Yang bisa kita lakukan adalah berkarya dan berperilaku sebaik mungkin sesuai dengan kebenaran yang diyakini, serta berkompetisi secara adil dan fair dengan yang lain dalam kebaikan. Hermeneutika menawarkan pendekatan kritis yang mendorong umat beragama untuk menghargai keragaman dan memahami bahwa setiap pandangan memiliki konteks yang mendasarinya.
Sampai di sini dapat dipahami bahwa, hermeneutika menawarkan perspektif yang sangat penting bagi pemahaman Al-Qur'an. Dengan memperhatikan interaksi antara teks, konteks, dan kontekstualisasi, kita dapat menggali makna yang lebih dalam dan relevan dari ajaran-ajaran suci tersebut.

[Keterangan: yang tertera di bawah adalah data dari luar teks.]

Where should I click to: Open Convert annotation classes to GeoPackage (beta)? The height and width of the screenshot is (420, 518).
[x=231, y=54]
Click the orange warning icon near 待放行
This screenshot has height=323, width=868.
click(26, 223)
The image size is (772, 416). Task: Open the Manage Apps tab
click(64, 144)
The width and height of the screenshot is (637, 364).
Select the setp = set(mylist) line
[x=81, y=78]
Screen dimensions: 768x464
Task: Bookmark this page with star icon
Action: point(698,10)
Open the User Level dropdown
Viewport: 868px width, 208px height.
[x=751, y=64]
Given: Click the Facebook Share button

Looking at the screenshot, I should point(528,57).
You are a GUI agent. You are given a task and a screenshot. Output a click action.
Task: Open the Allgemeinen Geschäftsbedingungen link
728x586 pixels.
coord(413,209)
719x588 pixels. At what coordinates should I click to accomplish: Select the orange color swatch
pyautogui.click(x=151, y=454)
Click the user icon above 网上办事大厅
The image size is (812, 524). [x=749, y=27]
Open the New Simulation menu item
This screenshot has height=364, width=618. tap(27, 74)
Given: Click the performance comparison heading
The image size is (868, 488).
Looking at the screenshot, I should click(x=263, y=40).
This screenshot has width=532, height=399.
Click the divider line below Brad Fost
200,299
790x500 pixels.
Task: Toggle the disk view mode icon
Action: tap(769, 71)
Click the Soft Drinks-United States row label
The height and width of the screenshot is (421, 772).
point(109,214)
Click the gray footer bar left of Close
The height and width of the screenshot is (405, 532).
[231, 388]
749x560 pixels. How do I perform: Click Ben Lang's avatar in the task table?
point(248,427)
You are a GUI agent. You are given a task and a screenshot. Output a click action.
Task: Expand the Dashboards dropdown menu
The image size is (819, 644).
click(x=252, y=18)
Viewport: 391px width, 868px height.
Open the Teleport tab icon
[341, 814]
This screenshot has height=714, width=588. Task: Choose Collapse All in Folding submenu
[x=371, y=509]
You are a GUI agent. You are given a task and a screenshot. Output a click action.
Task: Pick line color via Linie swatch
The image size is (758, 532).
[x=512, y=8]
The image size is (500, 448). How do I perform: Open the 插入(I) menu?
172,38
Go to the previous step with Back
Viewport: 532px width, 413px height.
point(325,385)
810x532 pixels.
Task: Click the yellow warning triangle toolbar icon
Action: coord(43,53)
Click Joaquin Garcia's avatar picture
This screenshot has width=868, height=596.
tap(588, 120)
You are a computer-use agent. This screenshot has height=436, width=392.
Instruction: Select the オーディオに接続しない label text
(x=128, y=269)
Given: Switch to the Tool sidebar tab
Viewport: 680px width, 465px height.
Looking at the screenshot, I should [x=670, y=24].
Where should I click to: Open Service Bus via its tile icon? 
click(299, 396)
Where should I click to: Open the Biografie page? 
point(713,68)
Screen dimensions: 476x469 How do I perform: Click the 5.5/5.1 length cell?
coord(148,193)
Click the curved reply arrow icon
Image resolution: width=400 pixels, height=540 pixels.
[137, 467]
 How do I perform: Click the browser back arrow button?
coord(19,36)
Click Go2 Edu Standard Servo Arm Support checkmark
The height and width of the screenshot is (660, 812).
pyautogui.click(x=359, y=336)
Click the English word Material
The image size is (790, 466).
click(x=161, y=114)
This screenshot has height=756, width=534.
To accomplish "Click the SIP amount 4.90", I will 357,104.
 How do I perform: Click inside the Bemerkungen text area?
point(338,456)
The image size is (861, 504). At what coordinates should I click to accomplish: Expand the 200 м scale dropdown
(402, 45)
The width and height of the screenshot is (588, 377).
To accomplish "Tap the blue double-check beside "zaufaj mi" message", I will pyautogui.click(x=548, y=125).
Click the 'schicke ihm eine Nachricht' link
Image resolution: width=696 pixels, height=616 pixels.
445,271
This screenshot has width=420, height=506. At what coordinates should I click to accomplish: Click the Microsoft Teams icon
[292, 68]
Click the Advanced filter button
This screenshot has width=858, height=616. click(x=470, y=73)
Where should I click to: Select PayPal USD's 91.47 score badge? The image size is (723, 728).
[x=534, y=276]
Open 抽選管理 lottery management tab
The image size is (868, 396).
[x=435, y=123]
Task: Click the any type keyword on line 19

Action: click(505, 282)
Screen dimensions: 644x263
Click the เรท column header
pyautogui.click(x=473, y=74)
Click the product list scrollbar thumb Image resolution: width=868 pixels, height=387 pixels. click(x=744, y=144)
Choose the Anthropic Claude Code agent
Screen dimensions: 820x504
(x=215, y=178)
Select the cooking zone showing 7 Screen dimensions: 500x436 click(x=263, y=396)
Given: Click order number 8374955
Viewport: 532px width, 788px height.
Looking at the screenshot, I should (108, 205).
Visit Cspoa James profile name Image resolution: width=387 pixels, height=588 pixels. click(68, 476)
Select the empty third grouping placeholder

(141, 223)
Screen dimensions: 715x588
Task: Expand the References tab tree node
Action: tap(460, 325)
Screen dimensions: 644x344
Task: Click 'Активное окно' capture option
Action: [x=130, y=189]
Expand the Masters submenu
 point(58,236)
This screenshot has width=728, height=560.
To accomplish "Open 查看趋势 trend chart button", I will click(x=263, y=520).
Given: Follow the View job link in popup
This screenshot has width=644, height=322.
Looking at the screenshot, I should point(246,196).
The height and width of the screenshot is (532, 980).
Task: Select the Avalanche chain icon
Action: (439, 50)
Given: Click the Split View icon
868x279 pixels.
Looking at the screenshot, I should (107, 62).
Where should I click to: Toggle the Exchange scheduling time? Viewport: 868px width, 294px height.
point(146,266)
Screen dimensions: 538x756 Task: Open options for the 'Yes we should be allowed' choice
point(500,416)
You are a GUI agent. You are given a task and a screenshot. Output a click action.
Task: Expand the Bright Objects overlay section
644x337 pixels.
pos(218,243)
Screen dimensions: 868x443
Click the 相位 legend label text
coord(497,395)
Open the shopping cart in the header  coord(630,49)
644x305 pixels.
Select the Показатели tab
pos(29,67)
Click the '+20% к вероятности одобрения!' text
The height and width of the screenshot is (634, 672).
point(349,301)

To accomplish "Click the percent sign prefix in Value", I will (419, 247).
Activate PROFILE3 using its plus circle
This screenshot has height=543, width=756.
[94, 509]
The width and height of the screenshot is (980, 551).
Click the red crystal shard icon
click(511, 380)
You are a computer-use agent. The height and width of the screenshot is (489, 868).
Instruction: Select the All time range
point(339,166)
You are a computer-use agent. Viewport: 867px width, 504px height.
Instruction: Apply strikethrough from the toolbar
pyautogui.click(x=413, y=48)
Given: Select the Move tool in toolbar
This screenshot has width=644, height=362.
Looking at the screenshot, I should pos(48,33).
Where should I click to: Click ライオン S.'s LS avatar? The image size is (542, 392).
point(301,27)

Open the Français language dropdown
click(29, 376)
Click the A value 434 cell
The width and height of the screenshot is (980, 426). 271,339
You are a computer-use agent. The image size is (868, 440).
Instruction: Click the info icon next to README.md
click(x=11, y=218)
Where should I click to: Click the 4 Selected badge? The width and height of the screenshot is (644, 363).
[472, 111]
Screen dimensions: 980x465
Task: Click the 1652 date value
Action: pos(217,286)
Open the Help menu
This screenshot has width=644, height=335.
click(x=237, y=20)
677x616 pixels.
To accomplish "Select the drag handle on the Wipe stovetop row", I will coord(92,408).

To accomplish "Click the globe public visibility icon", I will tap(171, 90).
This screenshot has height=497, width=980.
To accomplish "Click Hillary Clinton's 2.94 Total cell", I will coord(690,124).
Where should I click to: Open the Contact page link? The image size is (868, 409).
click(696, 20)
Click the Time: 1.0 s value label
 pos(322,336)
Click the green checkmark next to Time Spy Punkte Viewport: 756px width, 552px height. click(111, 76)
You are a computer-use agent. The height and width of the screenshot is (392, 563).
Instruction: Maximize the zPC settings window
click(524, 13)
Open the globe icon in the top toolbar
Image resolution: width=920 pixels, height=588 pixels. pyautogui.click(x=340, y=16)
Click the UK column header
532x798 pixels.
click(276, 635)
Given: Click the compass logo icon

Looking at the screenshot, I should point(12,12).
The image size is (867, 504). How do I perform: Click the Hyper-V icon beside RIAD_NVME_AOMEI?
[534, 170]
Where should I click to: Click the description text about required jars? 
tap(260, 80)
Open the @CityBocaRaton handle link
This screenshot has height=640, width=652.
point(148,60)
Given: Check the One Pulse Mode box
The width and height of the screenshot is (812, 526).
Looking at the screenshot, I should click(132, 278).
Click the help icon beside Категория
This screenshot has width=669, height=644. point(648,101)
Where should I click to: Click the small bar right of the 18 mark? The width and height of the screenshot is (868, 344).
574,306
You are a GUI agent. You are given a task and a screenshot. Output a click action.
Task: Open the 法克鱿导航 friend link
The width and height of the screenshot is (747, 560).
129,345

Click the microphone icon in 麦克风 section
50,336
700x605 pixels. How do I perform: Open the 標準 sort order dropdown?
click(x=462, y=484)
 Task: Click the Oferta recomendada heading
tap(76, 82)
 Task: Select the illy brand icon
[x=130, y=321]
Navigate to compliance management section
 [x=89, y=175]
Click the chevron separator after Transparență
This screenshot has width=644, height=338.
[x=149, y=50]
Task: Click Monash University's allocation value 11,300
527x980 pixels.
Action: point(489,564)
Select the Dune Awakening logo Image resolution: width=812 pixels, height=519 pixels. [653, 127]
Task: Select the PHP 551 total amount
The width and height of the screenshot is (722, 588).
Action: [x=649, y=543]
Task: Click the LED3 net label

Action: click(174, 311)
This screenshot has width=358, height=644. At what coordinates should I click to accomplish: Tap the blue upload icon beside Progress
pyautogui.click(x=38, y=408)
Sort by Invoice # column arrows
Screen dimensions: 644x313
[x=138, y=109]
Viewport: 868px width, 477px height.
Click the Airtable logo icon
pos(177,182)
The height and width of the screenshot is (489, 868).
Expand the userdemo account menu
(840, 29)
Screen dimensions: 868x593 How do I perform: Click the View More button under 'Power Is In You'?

Hermeneutika tidak hanya membantu kita memahami pesan-pesan yang terdapat dalam Al-Qur'an secara historis, tetapi juga menjembatani pemahaman tersebut dengan tantangan dan kebutuhan zaman kini. Dengan mengadopsi pendekatan yang inklusif dan kritis, kita diingatkan bahwa penafsiran adalah proses yang dinamis dan terus berkembang, yang tidak terlepas dari konteks sosial, budaya, dan intelektual.
Melalui hermeneutika, kita diajak untuk menjadi penstudi al-Quran yang peka terhadap realitas kontemporer, sehingga Al-Qur'an tetap bisa dipahami secara ideal dan kita bisa menerima petunjuk yang bermanfaat bagi umat manusia dalam menghadapi berbagai tantangan zaman, sepanjang masa.
Artikel ini sepenuhnya bersumber dari Fahruddin Faiz dan Ali Usman (2019). Hermeneutika al-Quran: Teori, Kritik, dan Implementasinya. Yogyakarta: Dialektika.